The default action of arrow
is to store attributes; one nice side-effect of this is that dt_ok
will actually be of class data.table
:
head(dt_ok) |> collect() # assuming dplyr::collect is visible?
# x y
# <int> <num>
# 1: 24388 0.4023457
# 2: 59521 0.9142361
# 3: 43307 0.2847435
# 4: 69586 0.3440578
# 5: 11571 0.1822614
# 6: 25173 0.8130521
The file size is also adversely affected (not sure if you are aware of this):
file.info(list.files(pattern = "*parquet"))
# size isdir mode mtime ctime atime uid gid uname grname
# example_error.parquet 209818297 FALSE 664 2024-02-12 11:34:05 2024-02-12 11:34:05 2024-02-12 11:34:05 1000 1000 r2 r2
# example_ok.parquet 25744071 FALSE 664 2024-02-12 11:33:58 2024-02-12 11:33:58 2024-02-12 11:33:58 1000 1000 r2 r2
Clearly the _error
file has something more. The normal efficiency of binary-data-storage in parquet
files is not afforded to R attributes, so it makes sense that 10Mi values in a vector stored less-efficiently would take up that space.
If we remove the index
, the problem goes away. One way to remove the index is to manually set the order:
write_parquet(dt, "example_error.parquet")
setorder(dt)
names(attributes(dt))
# [1] "names" "row.names" "class" ".internal.selfref"
write_parquet(dt, "example_ok2.parquet")
open_dataset("example_error.parquet")
# Error in open_dataset("example_error.parquet") :
# IOError: Error creating dataset. Could not read schema from '.../example_error.parquet'. Is this a 'parquet' file?: Could not open Parquet input source '.../example_error.parquet': Couldn't deserialize thrift: TProtocolException: Exceeded size limit
open_dataset("example_ok2.parquet")
# FileSystemDataset with 1 Parquet file
# x: int32
# y: double
# See $metadata for additional Schema metadata
My immediate thought is that this is a bug, perhaps due to the size of the attribute. For demonstration, if we instead repeat this with 100 rows, we have no problem.
set.seed(1L)
dt = data.table(x = sample(1e5L, 1e2L, TRUE), y = runif(100L))

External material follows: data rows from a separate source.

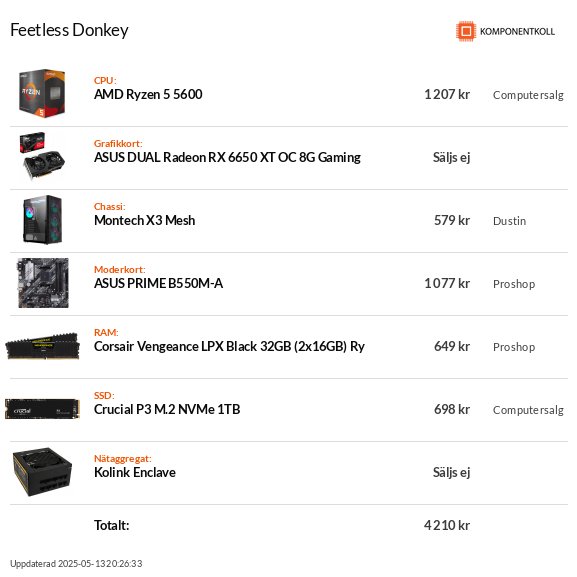The height and width of the screenshot is (577, 577).
Task: Click the Montech X3 Mesh product name
Action: [144, 220]
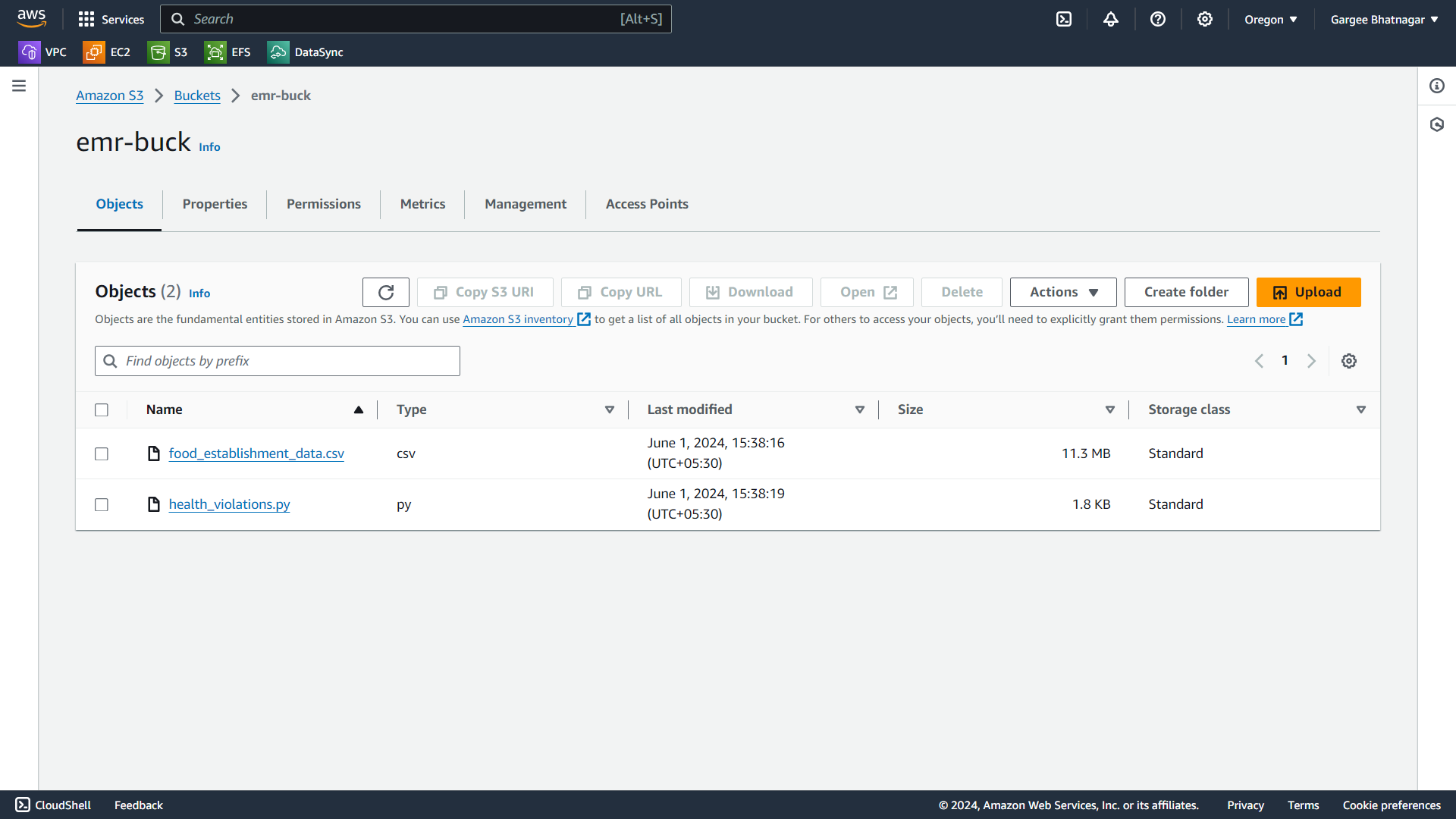This screenshot has height=819, width=1456.
Task: Click the help question mark icon
Action: tap(1157, 19)
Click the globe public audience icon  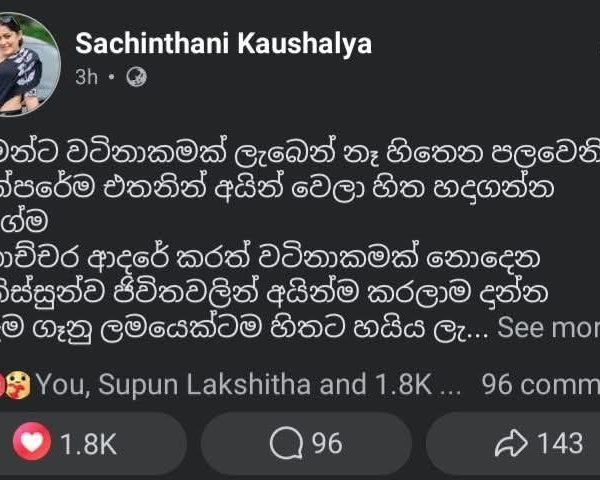(137, 78)
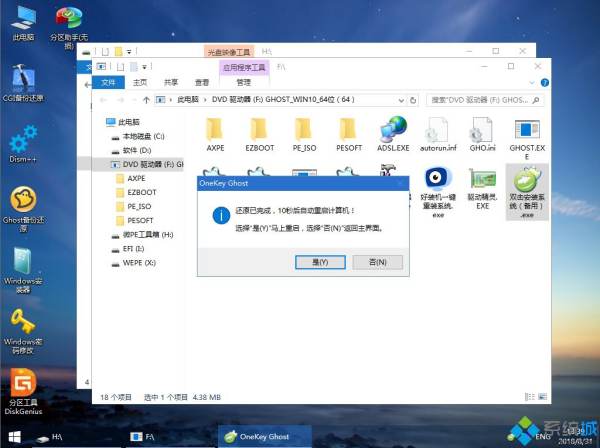The width and height of the screenshot is (600, 448).
Task: Select the GHOST.EXE file icon
Action: [x=527, y=138]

write_parquet(dt, "small1.parquet")
open_dataset("small1.parquet")
# FileSystemDataset with 1 Parquet file
# x: int32
# y: double
# See $metadata for additional Schema metadata
dt[x == 8229L]
# x y
# <int> <num>
# 1: 8229 0.62041
str(attributes(dt))
# List of 5
# $ names : chr [1:2] "x" "y"
# $ row.names : int [1:100] 1 2 3 4 5 6 7 8 9 10 ...

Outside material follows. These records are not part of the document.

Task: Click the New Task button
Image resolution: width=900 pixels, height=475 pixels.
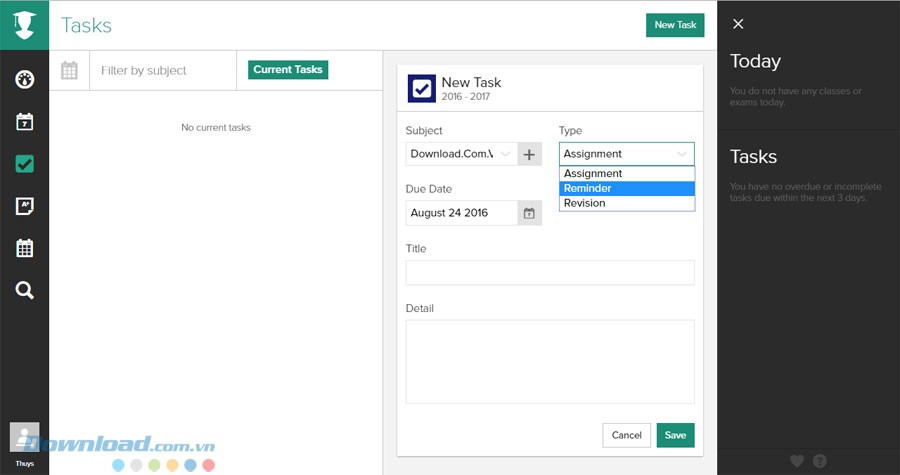Action: 675,25
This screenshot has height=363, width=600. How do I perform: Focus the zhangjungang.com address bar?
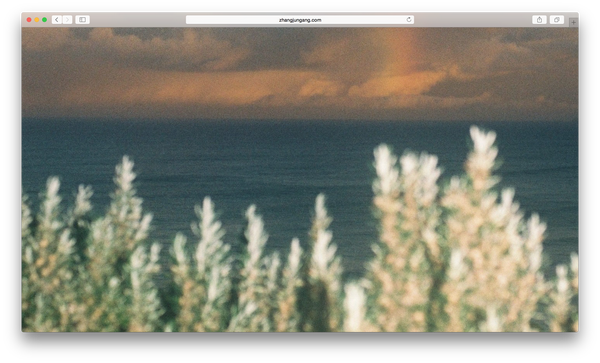pyautogui.click(x=300, y=20)
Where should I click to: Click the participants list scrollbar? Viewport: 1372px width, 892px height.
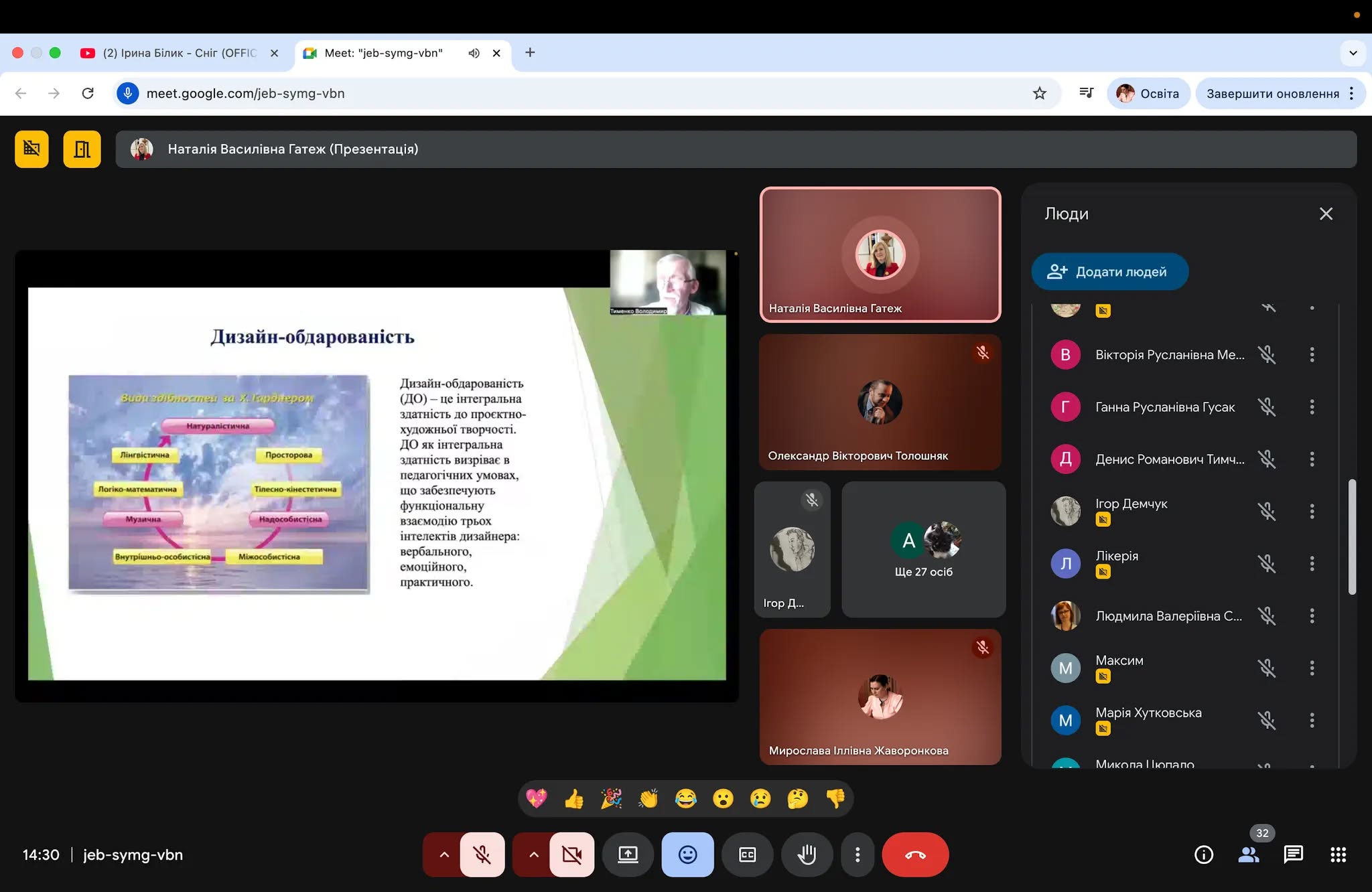[1352, 536]
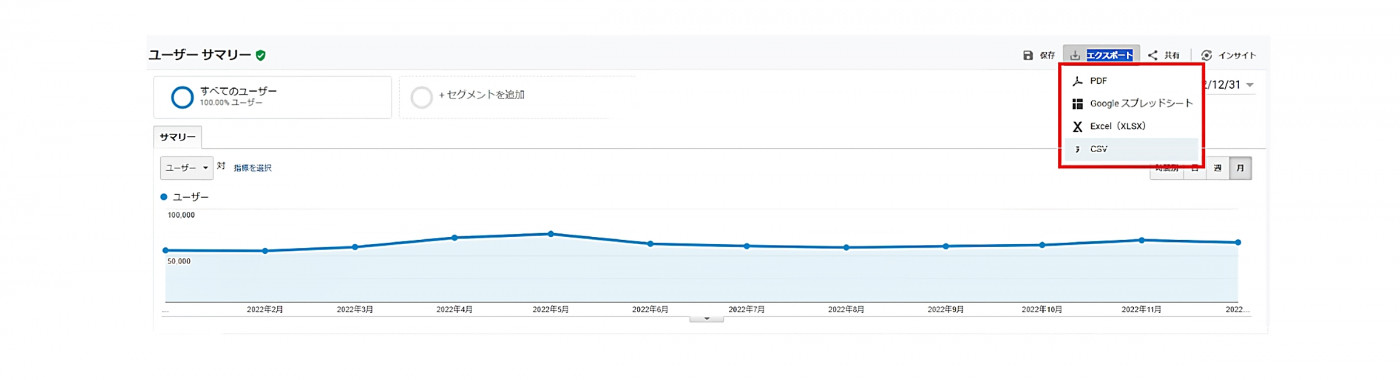
Task: Click the expander arrow below the chart
Action: click(x=707, y=318)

# $ class : chr [1:2] "data.table" "data.frame"
# $ .internal.selfref:<externalptr>
# $ index : int(0)
# ..- attr(*, "__x")= int [1:100] 35 50 21 78 98 33 9 77 88 94 ...
write_parquet(dt, "small2.parquet")
open_dataset("small2.parquet")
# FileSystemDataset with 1 Parquet file
# x: int32
# y: double
# See $metadata for additional Schema metadata
I suggest (request, even) that you submit a bug report.